Below are the records; print exactly the lines from the one with "Screen dimensions: 481x271" through the last, both included, and leave the pictures out.

(Task material)

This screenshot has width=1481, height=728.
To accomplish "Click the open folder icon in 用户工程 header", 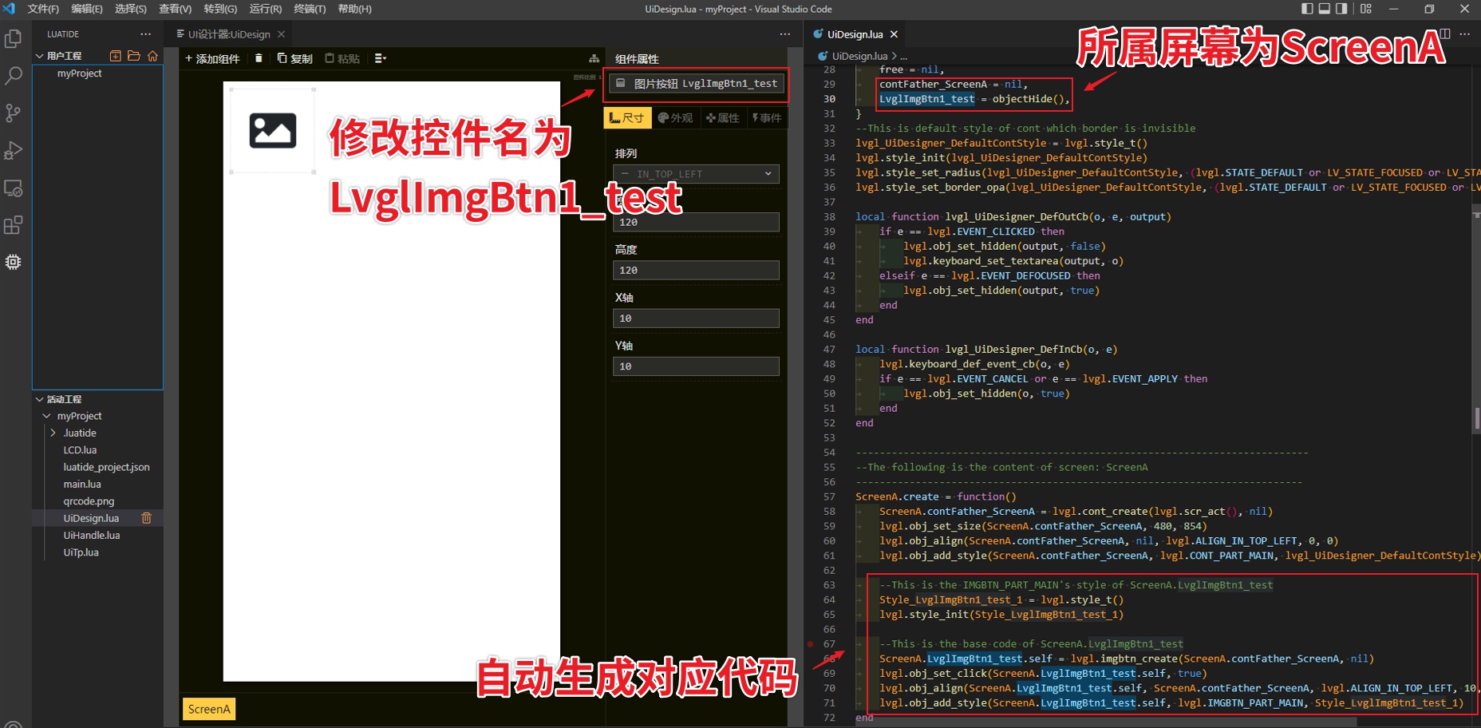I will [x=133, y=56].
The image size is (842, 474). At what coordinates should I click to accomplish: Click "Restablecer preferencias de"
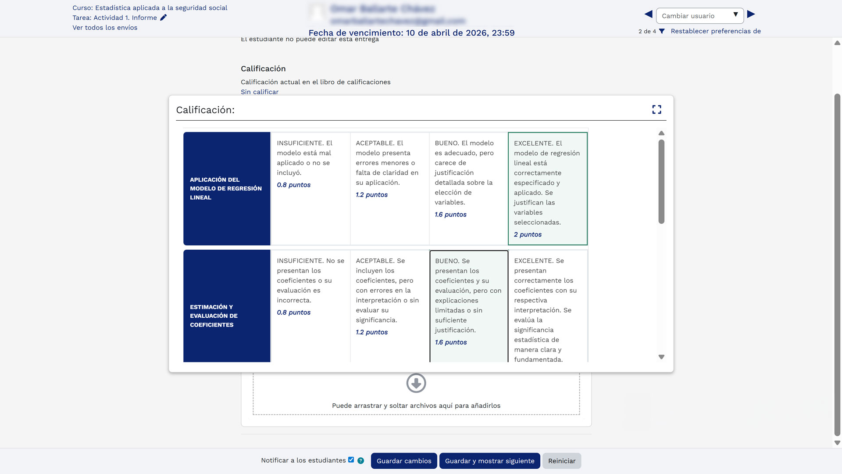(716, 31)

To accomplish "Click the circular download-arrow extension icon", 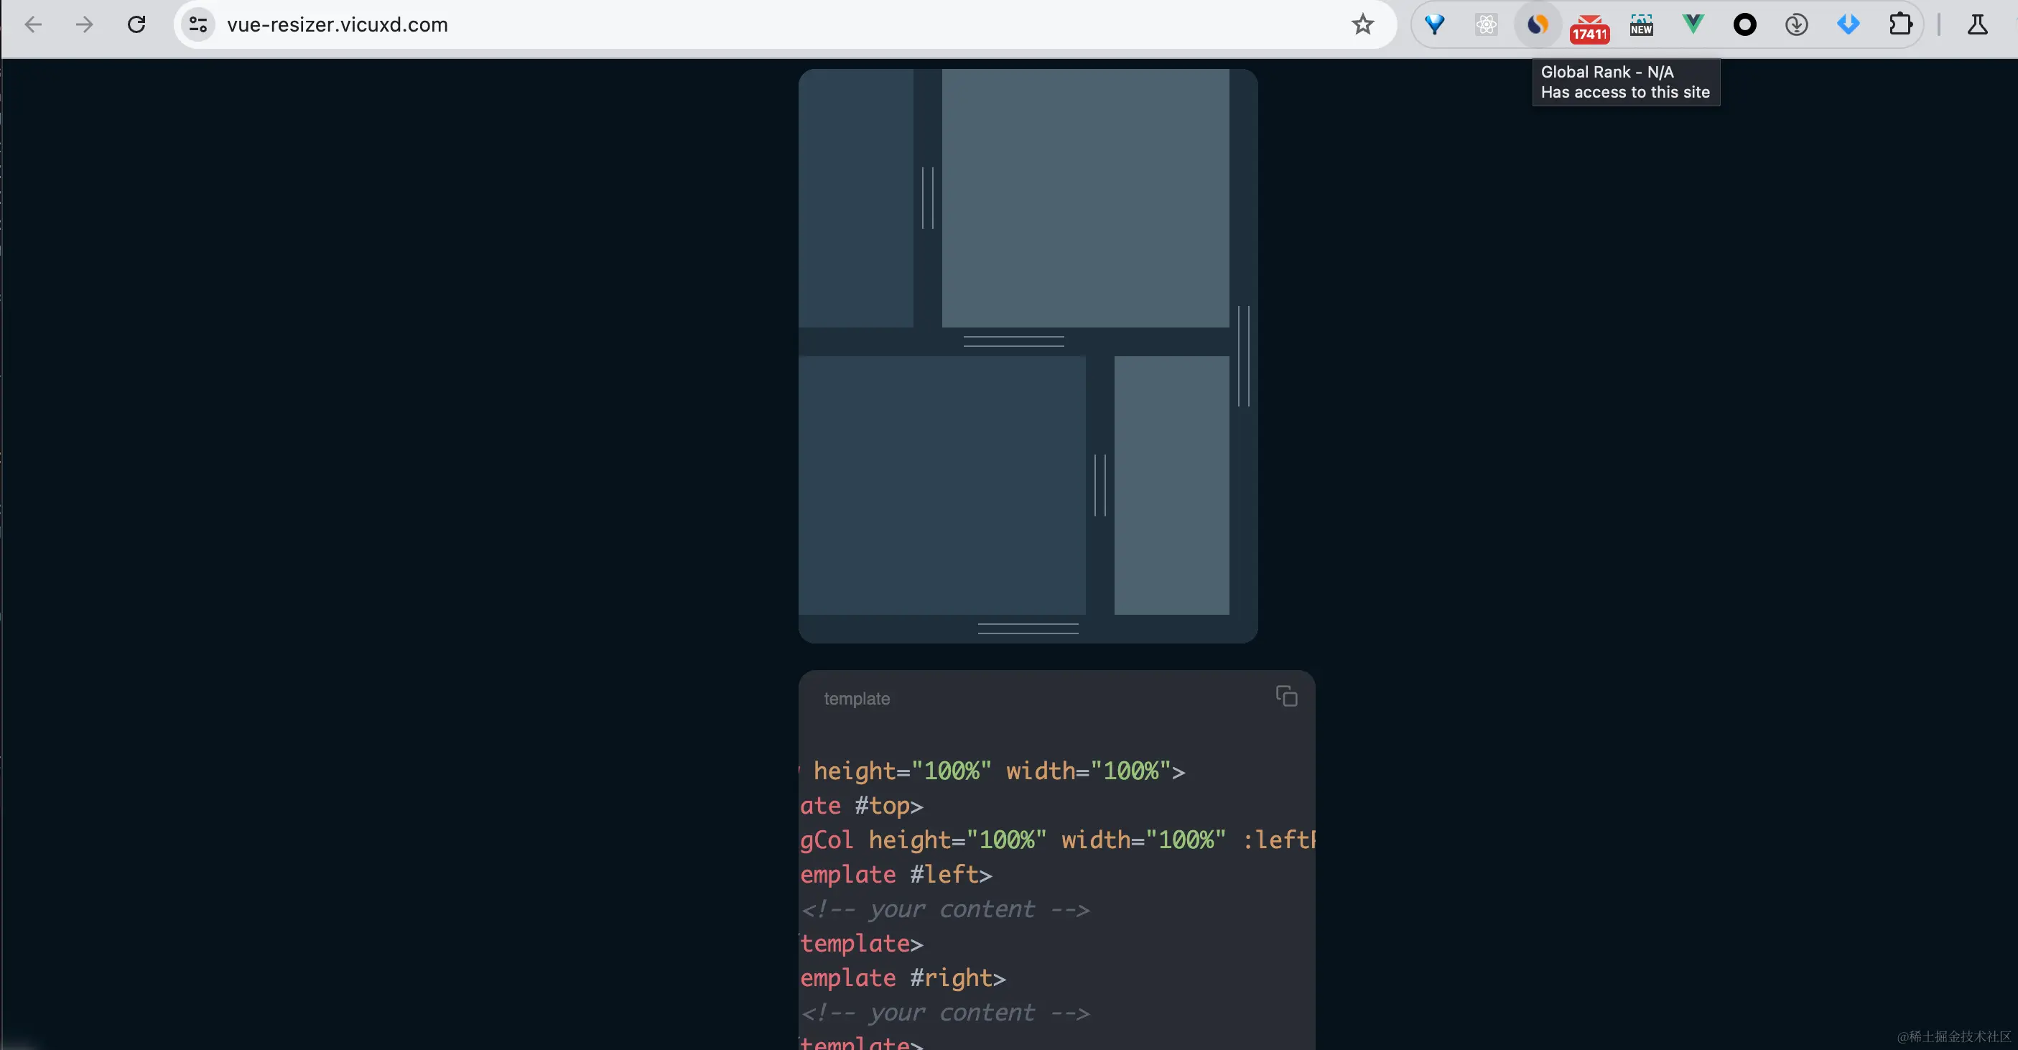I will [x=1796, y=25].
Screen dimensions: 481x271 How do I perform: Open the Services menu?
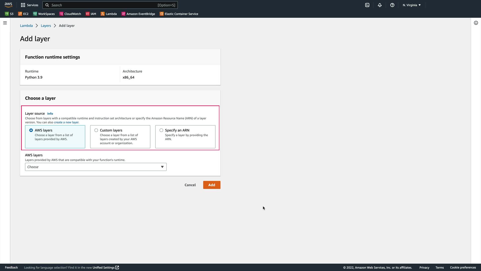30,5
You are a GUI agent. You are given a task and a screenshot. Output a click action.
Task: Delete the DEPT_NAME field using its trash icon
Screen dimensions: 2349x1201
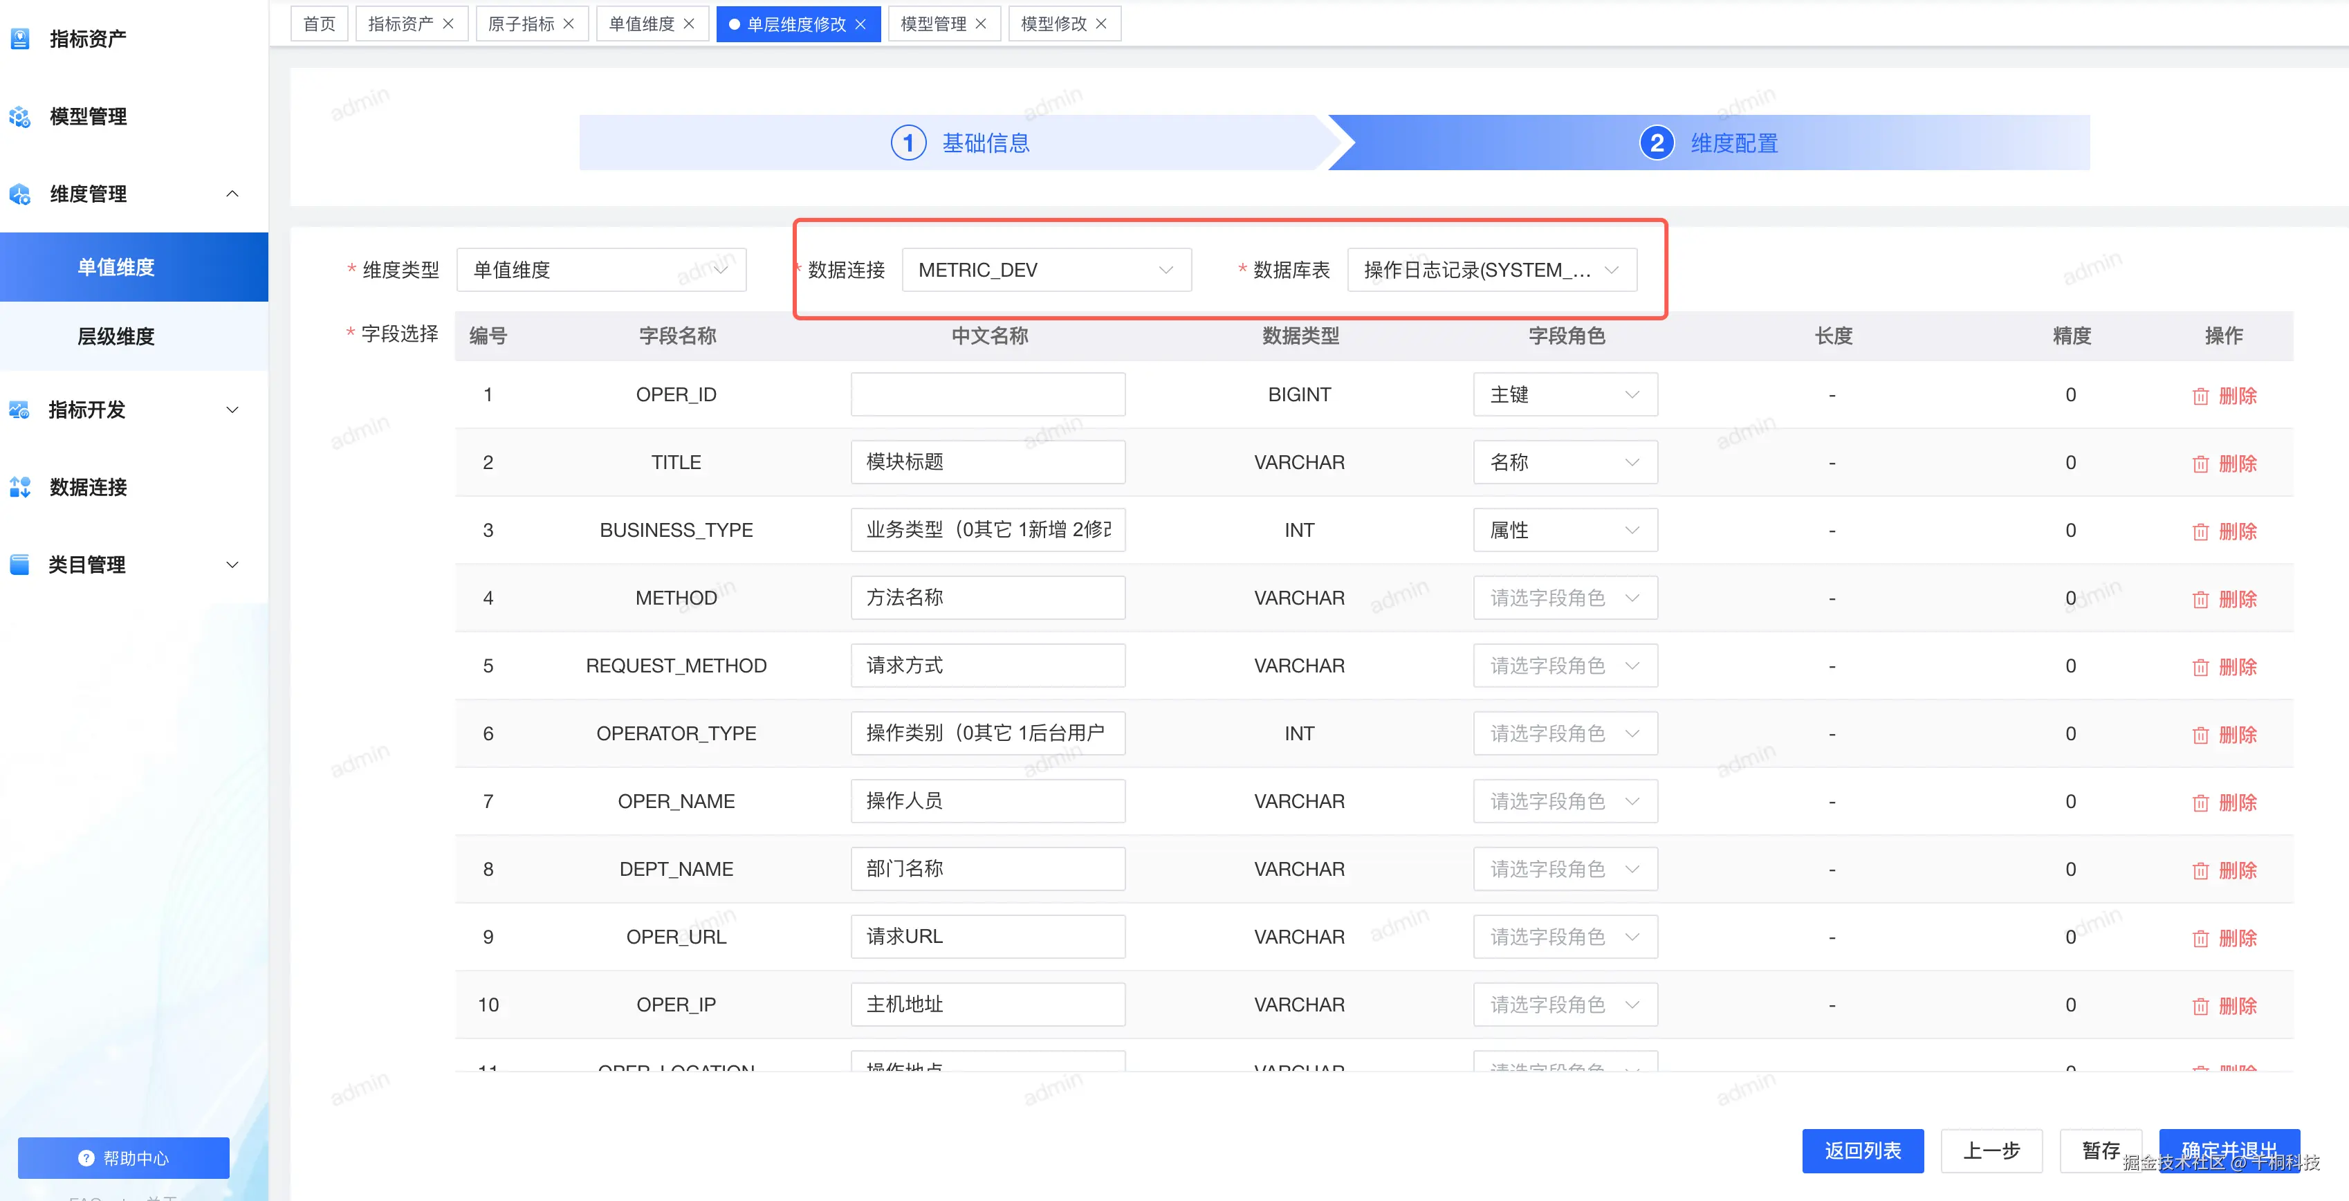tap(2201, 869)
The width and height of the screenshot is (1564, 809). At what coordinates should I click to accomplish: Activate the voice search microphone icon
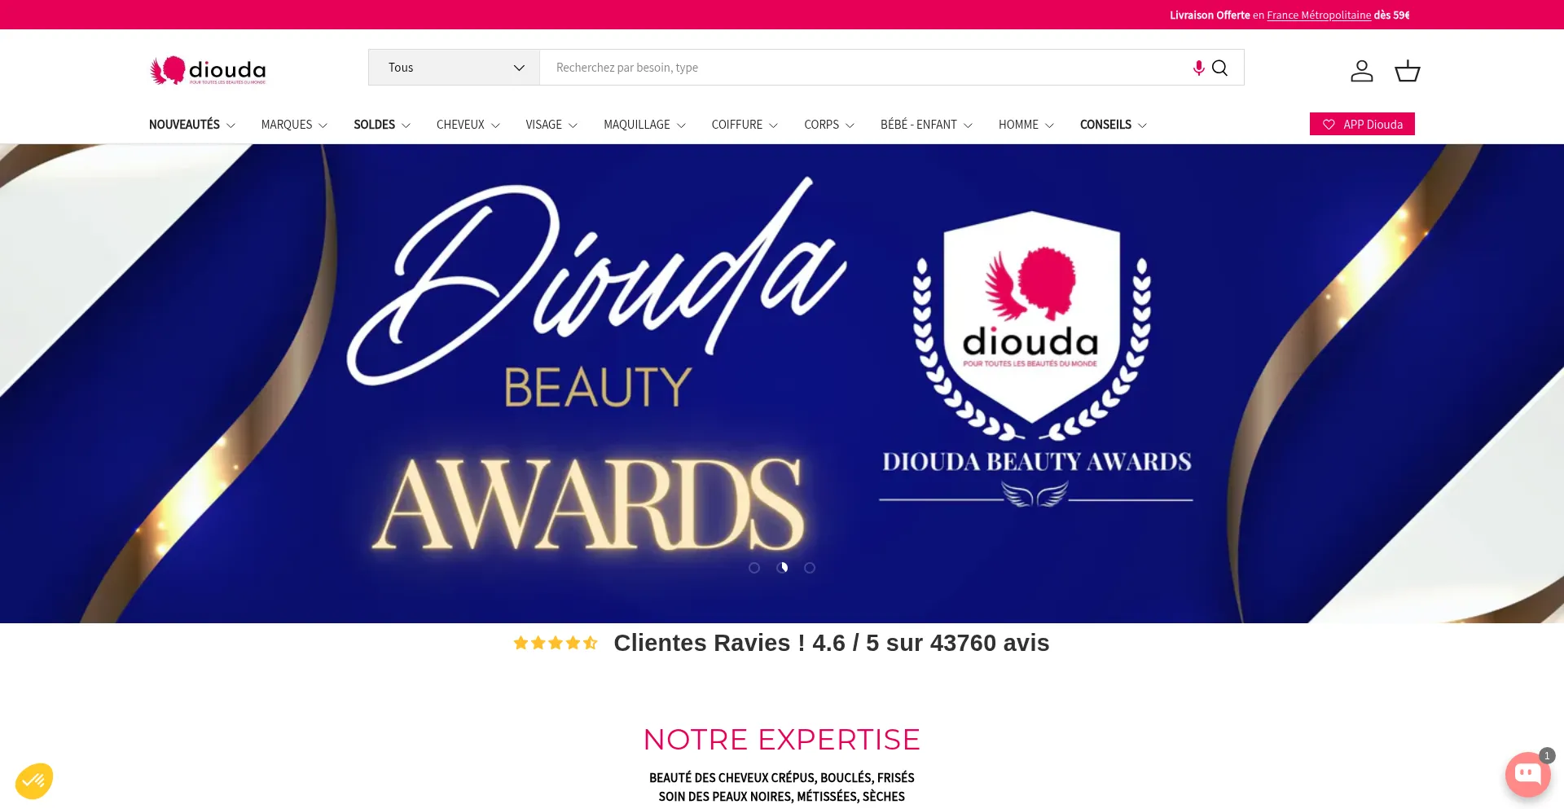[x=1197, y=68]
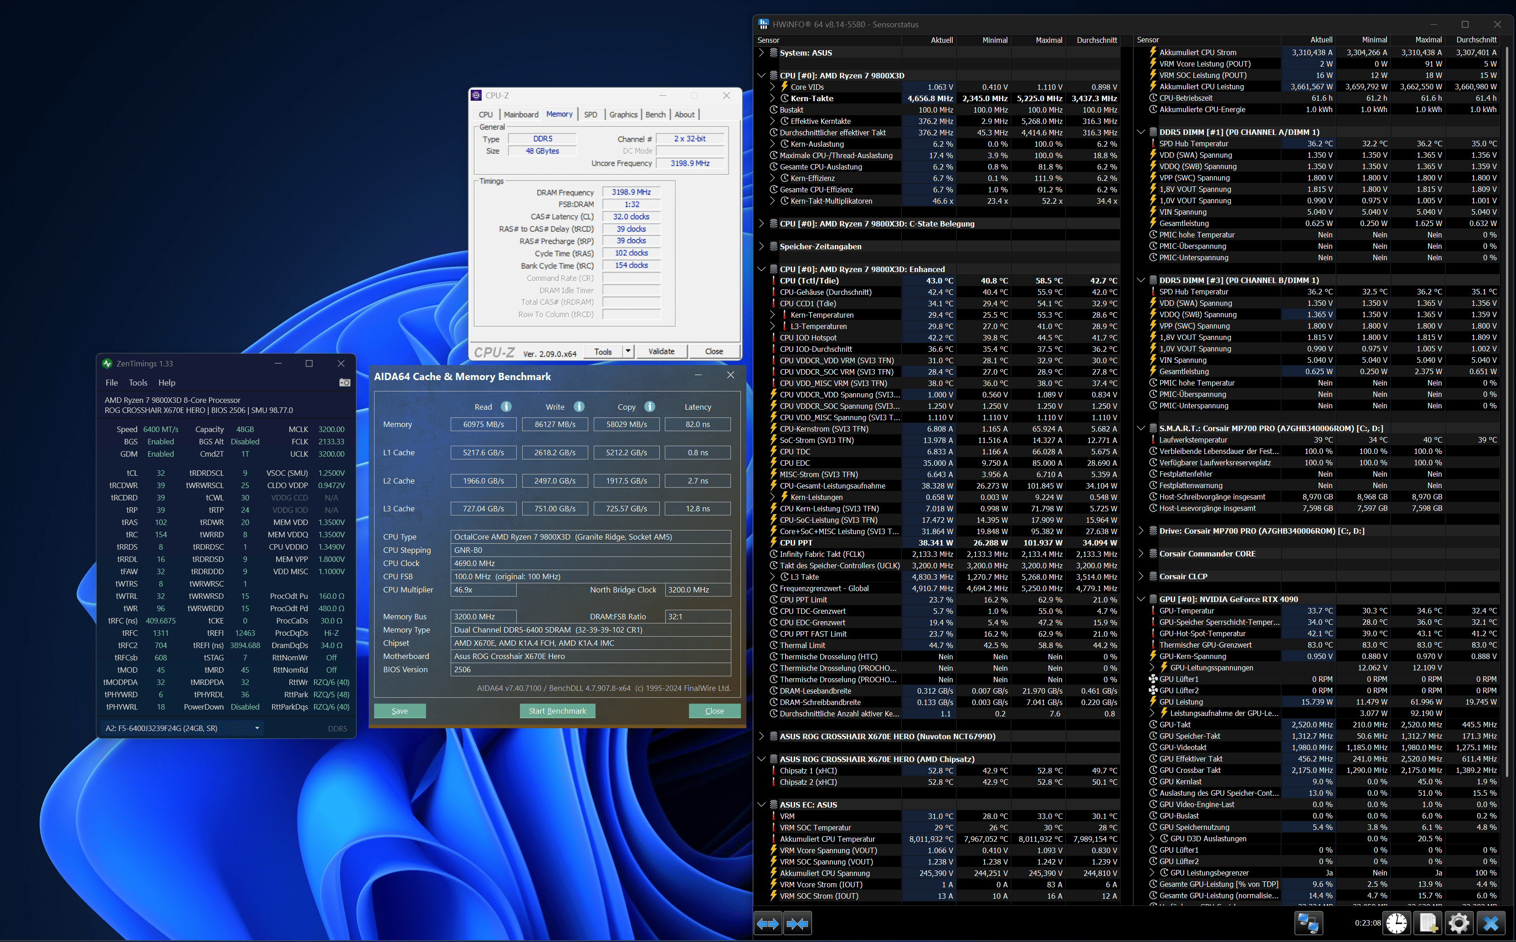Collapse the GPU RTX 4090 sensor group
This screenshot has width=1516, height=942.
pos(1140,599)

(End Task material)

- Final answer -
Screen dimensions: 481x271 How do I perform: Open the Services menu?
30,5
You are a GUI agent. You are given a task and a screenshot. Output a click action.
Task: Delete the DEPT_NAME field using its trash icon
Screen dimensions: 2349x1201
tap(2201, 869)
The width and height of the screenshot is (1564, 809). At what coordinates should I click to accomplish: Activate the voice search microphone icon
[x=1197, y=68]
Collapse the GPU RTX 4090 sensor group
This screenshot has width=1516, height=942.
pos(1140,599)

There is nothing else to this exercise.